● **Task description**
Return exactly the span of lines in the following data that opens with the line containing "дцп украина (156, 565)" and closes with the line containing "فلزیاب GPX 4500 (1472, 729)". Include nothing else.

● **Records supplied**
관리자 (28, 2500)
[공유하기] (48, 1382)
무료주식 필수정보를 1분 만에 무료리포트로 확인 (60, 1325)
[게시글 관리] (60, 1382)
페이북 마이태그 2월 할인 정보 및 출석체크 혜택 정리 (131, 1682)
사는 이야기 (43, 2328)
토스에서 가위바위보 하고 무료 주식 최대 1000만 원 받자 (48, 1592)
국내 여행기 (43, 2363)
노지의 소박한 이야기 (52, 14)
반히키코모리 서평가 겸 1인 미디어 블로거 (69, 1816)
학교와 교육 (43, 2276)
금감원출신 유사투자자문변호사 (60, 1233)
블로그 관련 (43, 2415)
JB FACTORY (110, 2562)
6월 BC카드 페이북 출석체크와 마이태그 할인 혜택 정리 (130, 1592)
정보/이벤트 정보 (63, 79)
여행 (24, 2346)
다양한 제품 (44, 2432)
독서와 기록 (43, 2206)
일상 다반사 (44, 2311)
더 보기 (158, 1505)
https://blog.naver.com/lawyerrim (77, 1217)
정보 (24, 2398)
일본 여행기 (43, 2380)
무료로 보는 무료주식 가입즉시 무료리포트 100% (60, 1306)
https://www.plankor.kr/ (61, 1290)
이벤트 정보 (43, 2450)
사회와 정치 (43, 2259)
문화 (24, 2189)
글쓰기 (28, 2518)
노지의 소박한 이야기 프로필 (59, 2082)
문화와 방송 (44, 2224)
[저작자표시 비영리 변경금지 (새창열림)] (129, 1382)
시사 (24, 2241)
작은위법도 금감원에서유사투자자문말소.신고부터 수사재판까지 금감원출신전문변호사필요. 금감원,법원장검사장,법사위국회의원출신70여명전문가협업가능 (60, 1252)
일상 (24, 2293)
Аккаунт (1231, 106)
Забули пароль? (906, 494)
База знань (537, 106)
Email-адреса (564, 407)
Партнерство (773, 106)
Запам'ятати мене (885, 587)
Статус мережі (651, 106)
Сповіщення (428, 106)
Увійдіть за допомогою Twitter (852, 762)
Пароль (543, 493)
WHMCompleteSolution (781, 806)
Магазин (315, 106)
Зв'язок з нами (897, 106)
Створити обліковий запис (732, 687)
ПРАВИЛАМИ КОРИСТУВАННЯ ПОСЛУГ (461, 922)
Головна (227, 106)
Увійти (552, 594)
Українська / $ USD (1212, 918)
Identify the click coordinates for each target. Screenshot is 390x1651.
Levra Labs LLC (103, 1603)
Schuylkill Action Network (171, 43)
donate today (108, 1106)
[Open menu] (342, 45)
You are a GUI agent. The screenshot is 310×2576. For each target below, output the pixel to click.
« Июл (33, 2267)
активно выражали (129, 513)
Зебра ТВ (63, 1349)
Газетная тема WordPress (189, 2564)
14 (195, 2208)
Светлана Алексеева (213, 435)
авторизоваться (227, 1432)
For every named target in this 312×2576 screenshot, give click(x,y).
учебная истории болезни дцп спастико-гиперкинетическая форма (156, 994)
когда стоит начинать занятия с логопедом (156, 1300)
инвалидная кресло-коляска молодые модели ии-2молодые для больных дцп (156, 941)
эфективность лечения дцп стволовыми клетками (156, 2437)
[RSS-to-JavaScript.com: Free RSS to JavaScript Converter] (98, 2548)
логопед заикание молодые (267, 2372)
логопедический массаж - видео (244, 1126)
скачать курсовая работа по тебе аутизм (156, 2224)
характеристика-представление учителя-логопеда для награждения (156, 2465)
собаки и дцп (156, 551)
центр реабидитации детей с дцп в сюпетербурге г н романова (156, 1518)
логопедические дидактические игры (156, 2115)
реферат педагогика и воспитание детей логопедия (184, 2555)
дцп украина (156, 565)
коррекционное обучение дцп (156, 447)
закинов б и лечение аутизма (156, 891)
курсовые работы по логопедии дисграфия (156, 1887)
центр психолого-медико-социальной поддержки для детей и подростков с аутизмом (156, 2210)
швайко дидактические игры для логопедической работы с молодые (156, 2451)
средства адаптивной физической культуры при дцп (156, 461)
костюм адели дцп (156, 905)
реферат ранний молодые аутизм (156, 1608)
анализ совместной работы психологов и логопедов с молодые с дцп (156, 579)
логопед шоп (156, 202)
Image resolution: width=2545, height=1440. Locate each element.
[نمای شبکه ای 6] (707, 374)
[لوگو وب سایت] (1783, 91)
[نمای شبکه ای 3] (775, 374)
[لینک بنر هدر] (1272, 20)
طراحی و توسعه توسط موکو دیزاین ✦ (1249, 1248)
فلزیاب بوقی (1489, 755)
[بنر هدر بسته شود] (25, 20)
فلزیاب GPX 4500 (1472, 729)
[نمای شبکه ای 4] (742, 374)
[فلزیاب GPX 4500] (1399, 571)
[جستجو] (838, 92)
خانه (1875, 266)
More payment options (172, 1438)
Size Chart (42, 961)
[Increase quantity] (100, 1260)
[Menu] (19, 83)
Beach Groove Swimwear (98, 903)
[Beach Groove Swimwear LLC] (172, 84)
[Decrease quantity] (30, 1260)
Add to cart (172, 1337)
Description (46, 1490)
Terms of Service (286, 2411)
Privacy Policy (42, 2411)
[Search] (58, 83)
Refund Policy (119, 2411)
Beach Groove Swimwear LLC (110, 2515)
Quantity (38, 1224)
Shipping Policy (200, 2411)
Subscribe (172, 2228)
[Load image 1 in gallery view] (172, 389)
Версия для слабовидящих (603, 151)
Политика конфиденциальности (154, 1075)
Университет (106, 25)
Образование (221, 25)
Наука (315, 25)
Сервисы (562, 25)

● **The answer**
дцп украина (156, 565)
коррекционное обучение дцп (156, 447)
закинов б и лечение аутизма (156, 891)
курсовые работы по логопедии дисграфия (156, 1887)
центр психолого-медико-социальной поддержки для детей и подростков с аутизмом (156, 2210)
швайко дидактические игры для логопедической работы с молодые (156, 2451)
средства адаптивной физической культуры при дцп (156, 461)
костюм адели дцп (156, 905)
реферат ранний молодые аутизм (156, 1608)
анализ совместной работы психологов и логопедов с молодые с дцп (156, 579)
логопед шоп (156, 202)
Image resolution: width=2545, height=1440. Locate each element.
[نمای شبکه ای 6] (707, 374)
[لوگو وب سایت] (1783, 91)
[نمای شبکه ای 3] (775, 374)
[لینک بنر هدر] (1272, 20)
طراحی و توسعه توسط موکو دیزاین ✦ (1249, 1248)
فلزیاب بوقی (1489, 755)
[بنر هدر بسته شود] (25, 20)
فلزیاب GPX 4500 (1472, 729)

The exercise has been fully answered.